» TEXT PASSAGE
──────
Running Off a Cliff at Full Speed?
Western Canadian natgas prices are lower than a snake’s belly in a wagon rut.
And while most stocks are pricing that in, there could be another big leg down this spring.
The main natgas pricing hub in Canada is called “AECO” which is an old acronym for Alberta Energy Company. Consider it another “hub” like Henry Hub in the USA.
And despite the Polar Vortex across North America recently, AECO prices have actually being going down with Feb – Dec ’18 now sitting around $1.20/GJ. In US dollar terms, under a buck. It’s a huge difference from US prices; and the discount of Canadian gas prices vs US is only getting bigger–see this chart:
Folks, there is NO positive cash flow for management or investors at these forward strip prices. Most analysts put the supply cost for western Canadian natural gas north of ~$2.00/GJ and in many cases well above this mark. Once again, in 2018, I expect Cdn natgas pricing to go negative on several days this summer.
──────
» DATASET SECTION
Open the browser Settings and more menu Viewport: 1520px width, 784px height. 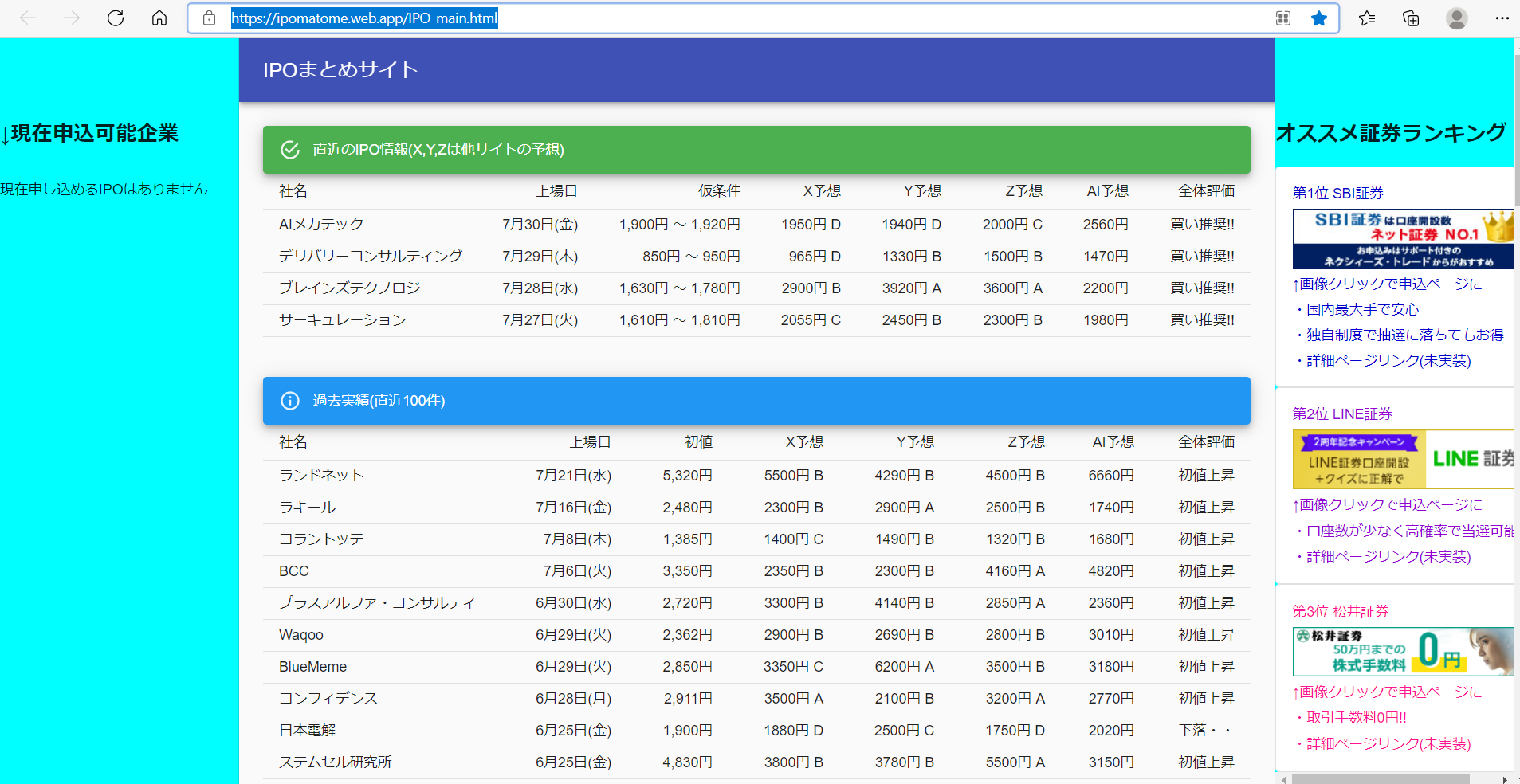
──────
» REQUEST
Reproduce everything from "Western Canadian natgas" down to "down this spring." in the passage on Canadian natural gas prices. The data has nothing to do with the passage on Canadian natural gas prices.

» PROBLEM SOLUTION
Western Canadian natgas prices are lower than a snake’s belly in a wagon rut.
And while most stocks are pricing that in, there could be another big leg down this spring.